On how much information about the superheroes is too much information for the casual moviegoer:

“It's the same problem I had with ‘Serenity’ and swore I'd never have again: tracking the information is more difficult because it's not as much fun as tracking the emotion of the thing. You have to know how much people need to know, because some people come in knowing everything and you don't want to tell them too much, and some people will come in knowing nothing and you don't even want to tell them too much. You want some things to be inferred. It's fun to see a movie that has texture beyond what you understand necessarily that you know. Like when I watched ‘Wall Street’: I didn't know what they were talking about, but I was very compelled by it. It clearly mattered a lot. Or if I watch any film about sports, I feel the same way. If you feel that there's a life behind the life, if there's a life outside the frame, then you feel good about it so you don't necessarily have to lay everything out. But organizing that is and was the most exhausting part of the film. The stuff between the characters, that's just booze and candy all day.”

On finding a moral center for the movie:

“You have to write something that you believe in. Captain America was kind of my ground zero for this film, and the idea of someone who had been in World War II, had seen people laying down their lives in the worst kinds of circumstances in a world where the idea of community and the idea of a man being somebody who is a part of something – as opposed to being isolated from it or bigger than or more famous than it – it’s a very different concept of manhood. And the way that it, in my opinion, has kind of devolved from Steve (Rogers, aka Captain America) to Tony (Stark, aka Iron Man) is kind of fascinating. I think obviously you're not gonna stand around and speechify too much – although a little bit – but the idea of the soldier, the idea of the person who's willing to lay down their life, is very different than the idea of the superhero. And since I wanted from the start to make a war movie and I wanted to put these guys through more than what they would be put through in a normal superhero movie, it was very important for me to build that concept and to have Tony reject that concept on every level.”

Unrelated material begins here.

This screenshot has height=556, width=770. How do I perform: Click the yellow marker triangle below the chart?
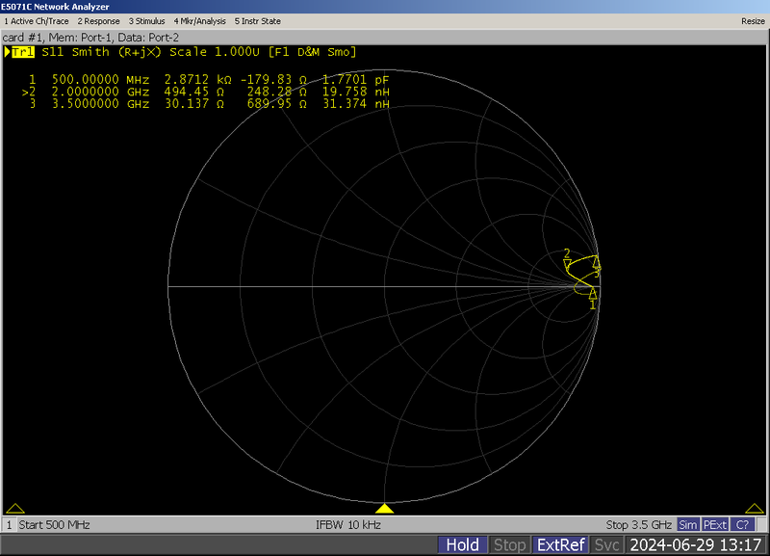[385, 508]
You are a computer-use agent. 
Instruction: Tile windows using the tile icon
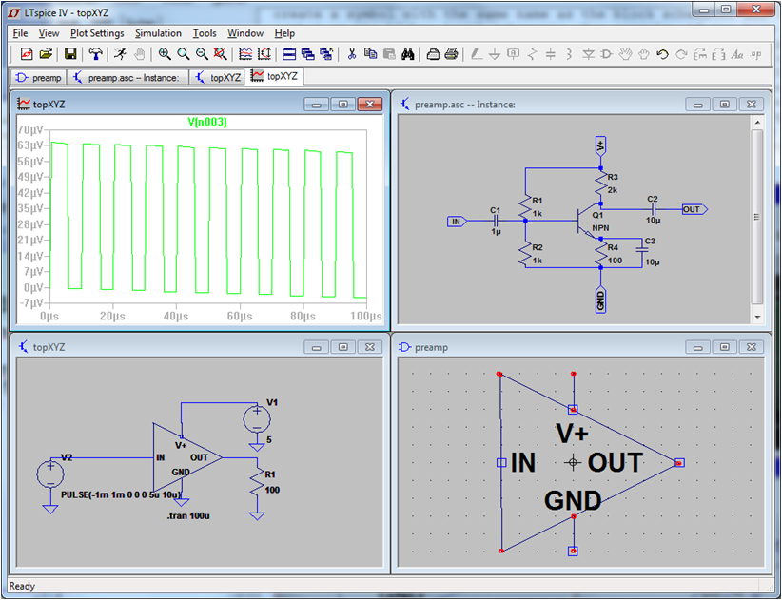pos(289,54)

On delivering an appropriate level of Marvel-style spectacle:

“My approach to spectacle was kind of wrong-headed, but the most important thing for me was that it not be spectacle for its own sake, that it be earned, that it be believable, that it be understandable visually, that you knew exactly where things were, what was at stake, who had to get where from where and how, and what was in their way. I tend to be very pedantic about that. I don't just want a blur of things crashing around. I want to know how everybody's doing. I think sometimes I would try to obey the laws of physics, and that would actually just make for weaker footage, and eventually I just had to give myself up and realize that, you know, every time a car is hit by anything, it blows up and flips over. A hamster could hit it and [Boom!]”

On advice to Warner Bros. when they attempt assemble the heroes of DC Comics’ Justice League of America on the big screen:

“Call me. [Laughs] Honestly, I would just say it's enormously difficult to take very disparate characters and make them work. And DC has a harder time of it than Marvel, because their characters are from a bygone era where characters were bigger than we were. And they've amended that, but Marvel really cracked the code in terms of ‘Oh, they're just like us.’ So a dose of that, of that sort of veracity that Marvel really started with "Iron Man," I think you need to use that as your base.”